---------- EXTRACTED MATERIAL
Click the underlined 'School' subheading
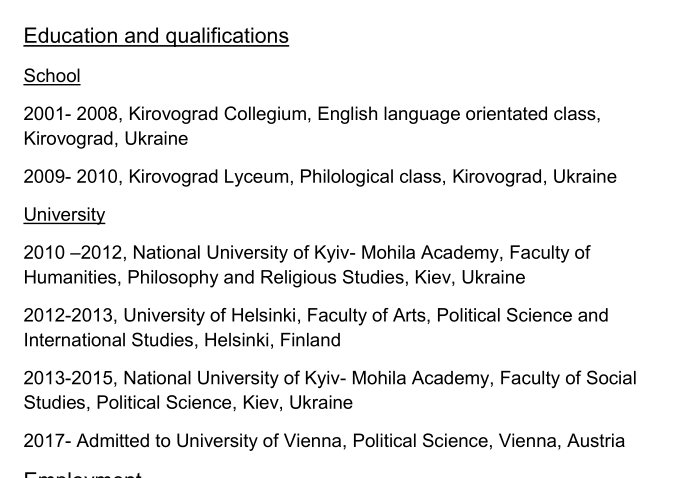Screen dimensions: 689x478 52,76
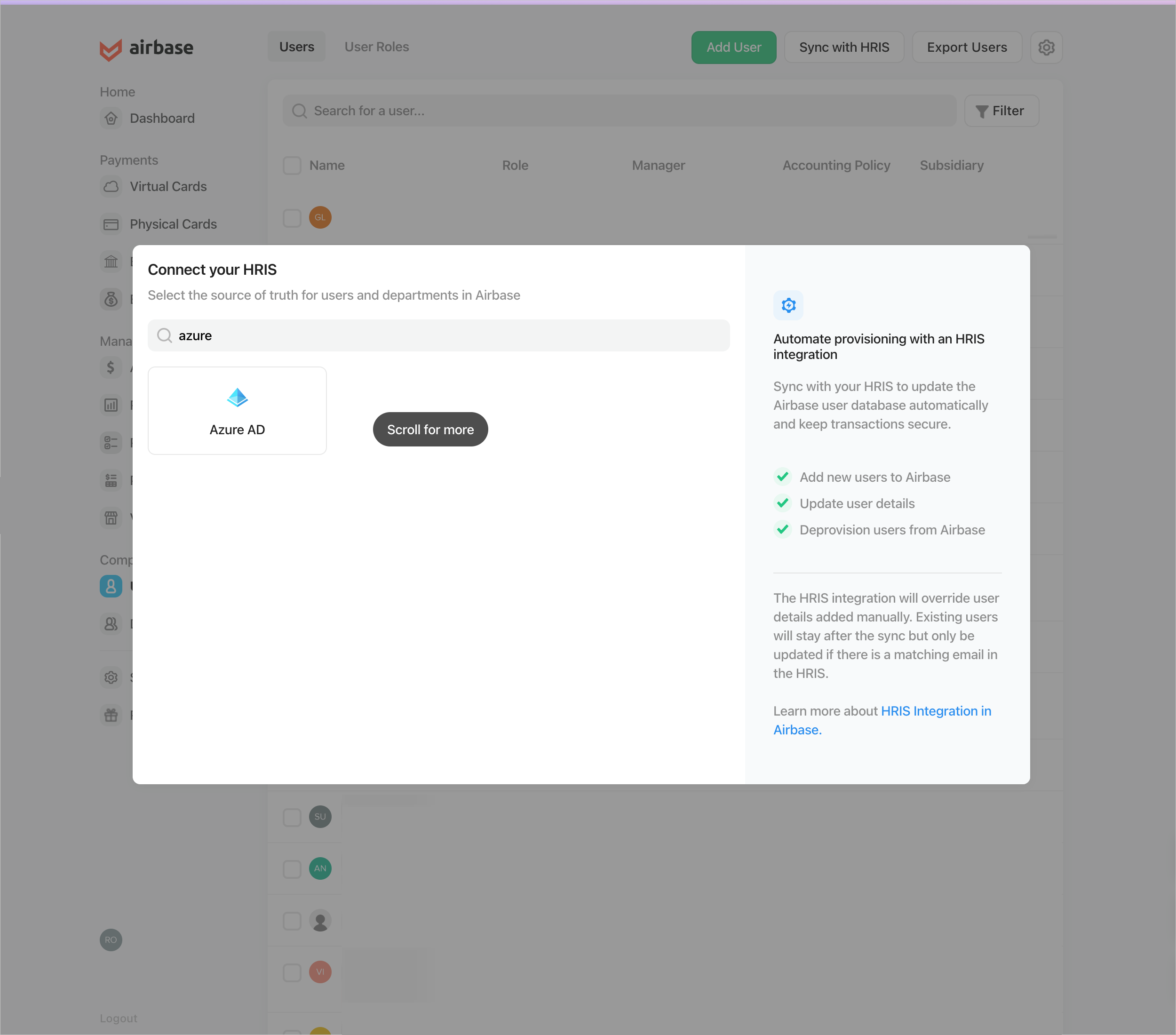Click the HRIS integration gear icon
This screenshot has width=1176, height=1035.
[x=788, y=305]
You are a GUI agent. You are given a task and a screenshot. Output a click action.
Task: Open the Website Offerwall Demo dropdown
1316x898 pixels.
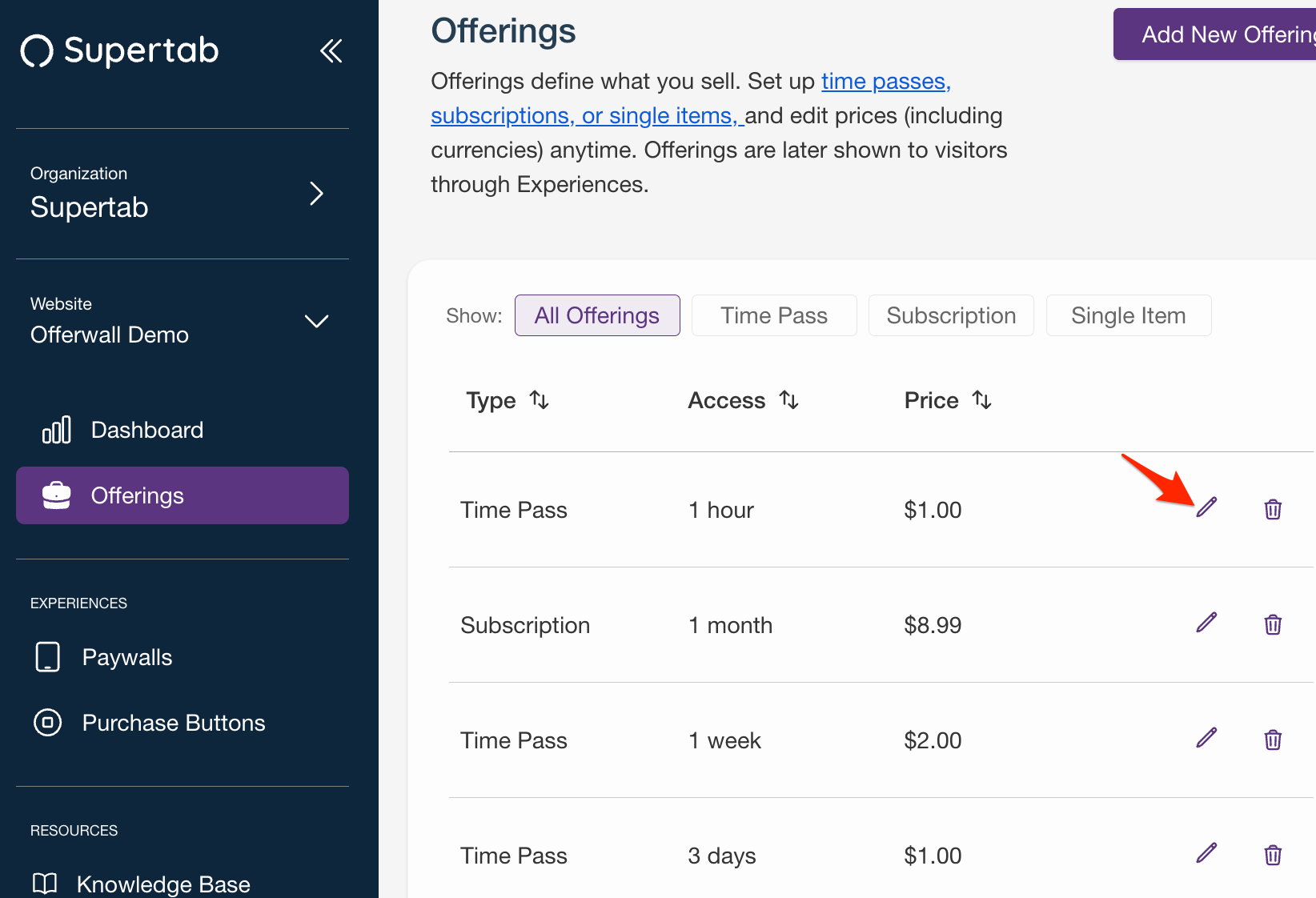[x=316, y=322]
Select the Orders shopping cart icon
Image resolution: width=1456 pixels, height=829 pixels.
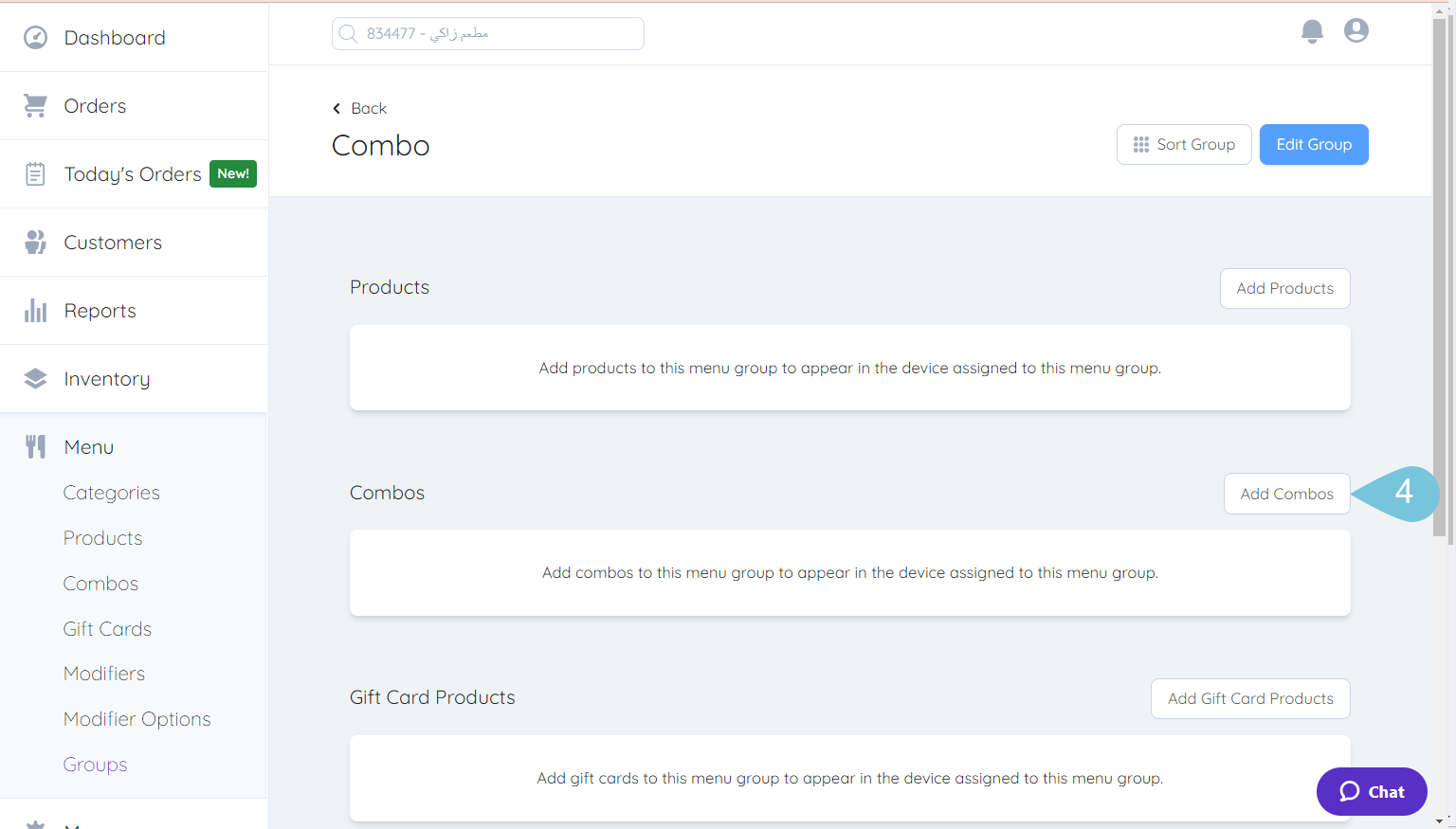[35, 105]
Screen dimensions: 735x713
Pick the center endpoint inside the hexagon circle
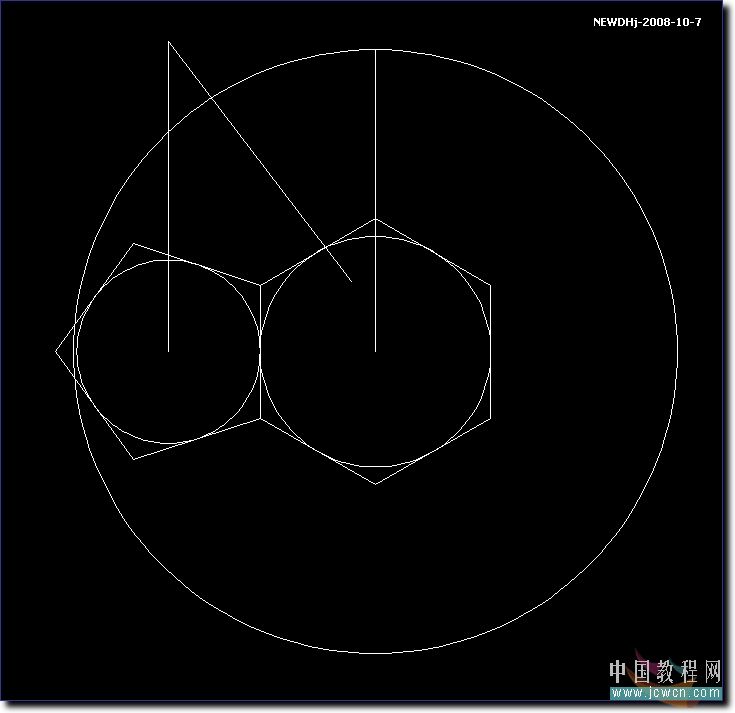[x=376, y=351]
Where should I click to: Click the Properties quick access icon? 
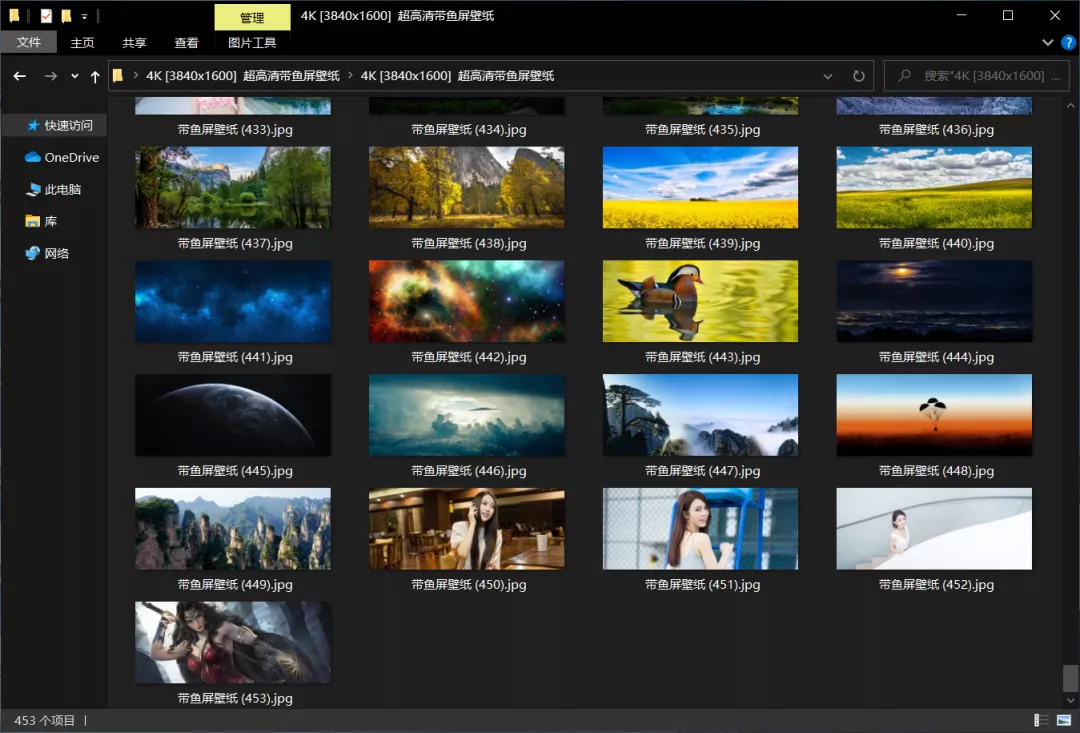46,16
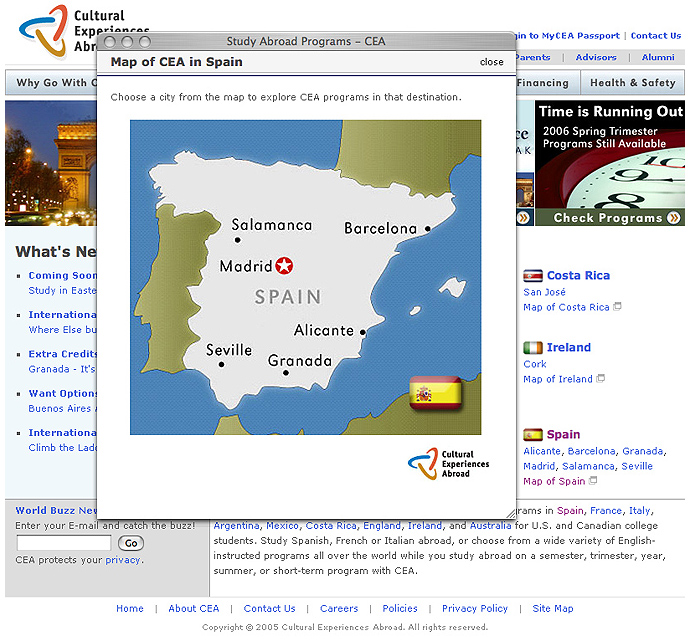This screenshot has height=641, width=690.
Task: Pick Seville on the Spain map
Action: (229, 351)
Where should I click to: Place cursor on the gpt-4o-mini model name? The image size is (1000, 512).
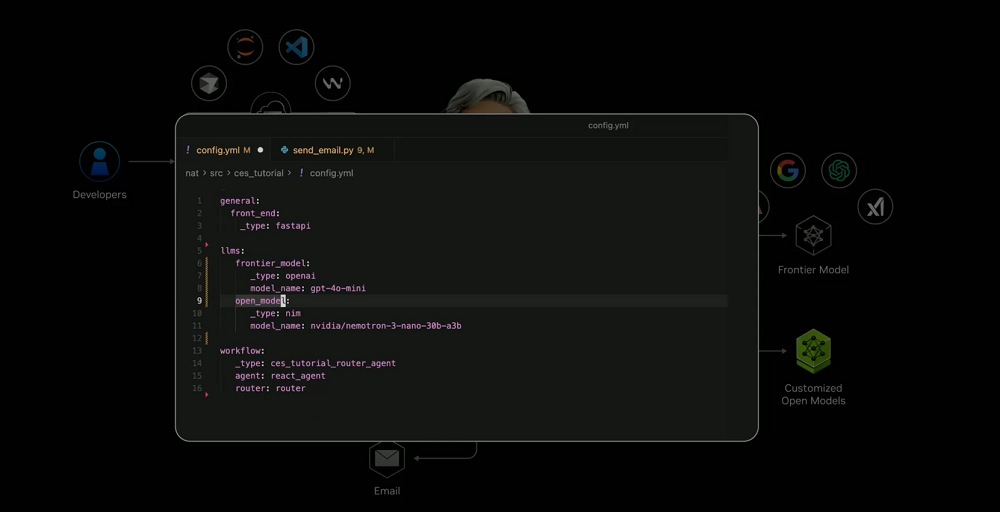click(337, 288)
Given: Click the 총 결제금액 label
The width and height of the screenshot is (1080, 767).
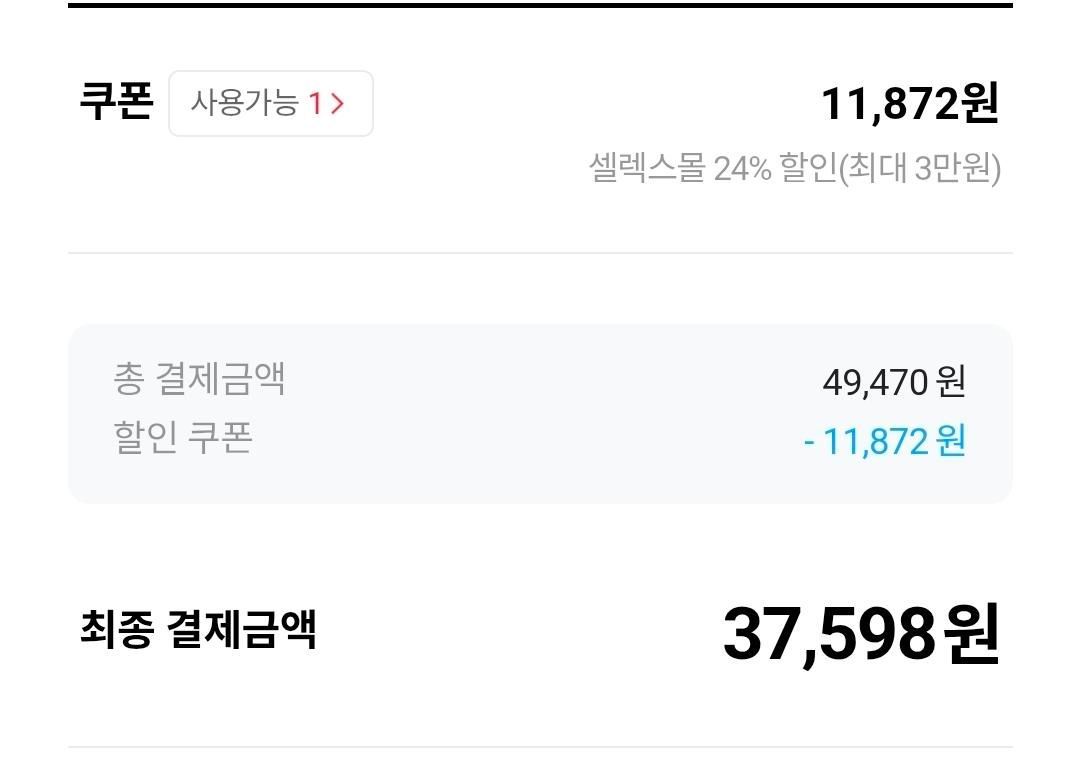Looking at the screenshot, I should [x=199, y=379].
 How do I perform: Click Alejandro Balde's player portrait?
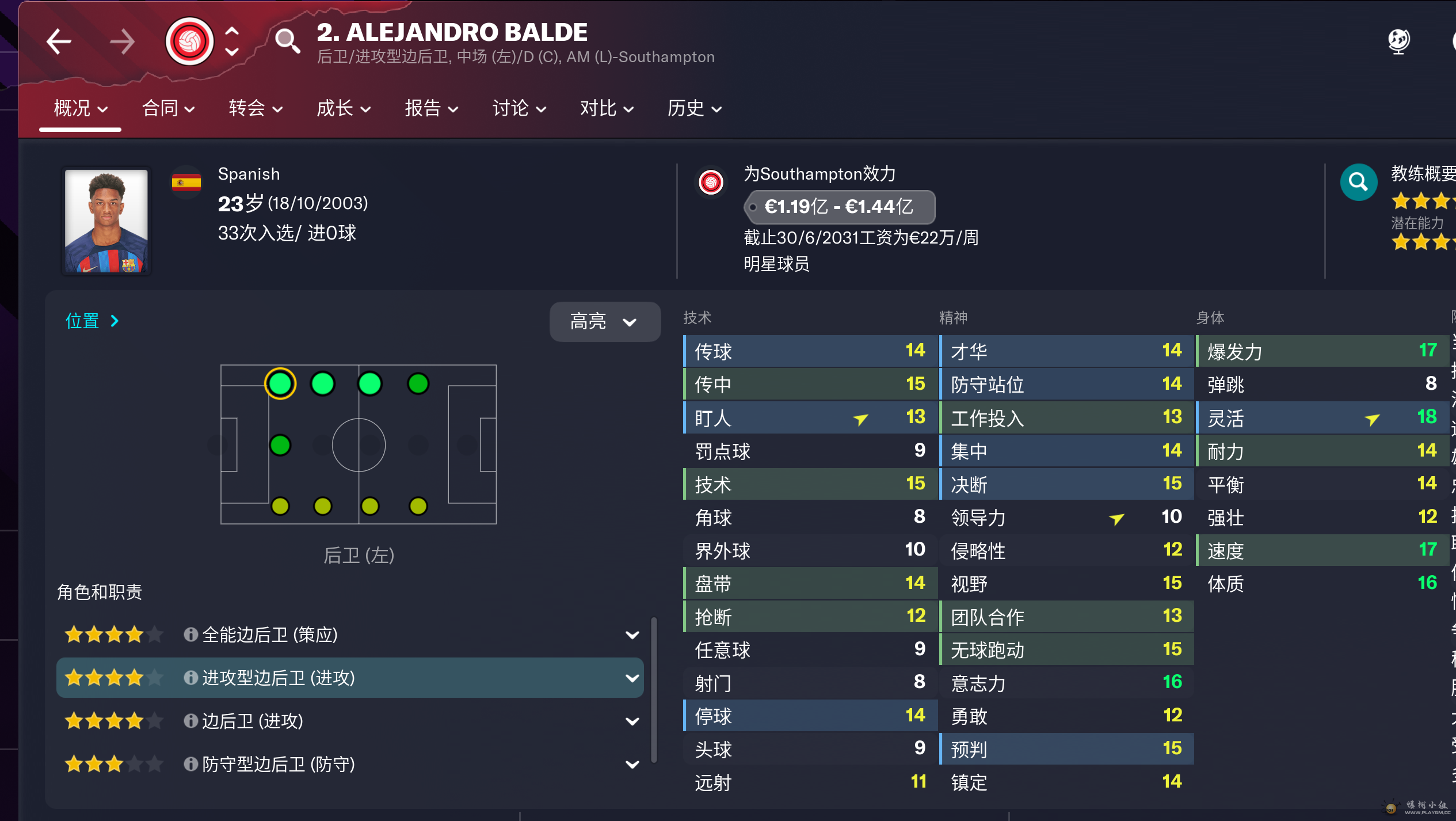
--------------------
● **TASK PROMPT**: Pictures stay out. Repeat only the lines from the beginning of the data through the line that has "You are a GUI".

● **SOLUTION FOR THIS EXERCISE**:
Click the underlined 'School' subheading
Screen dimensions: 689x478 52,76
Click the HRIS integration gear icon
This screenshot has width=1176, height=1035.
[x=788, y=305]
You are a GUI agent. You are given a task and a screenshot. Output a click action.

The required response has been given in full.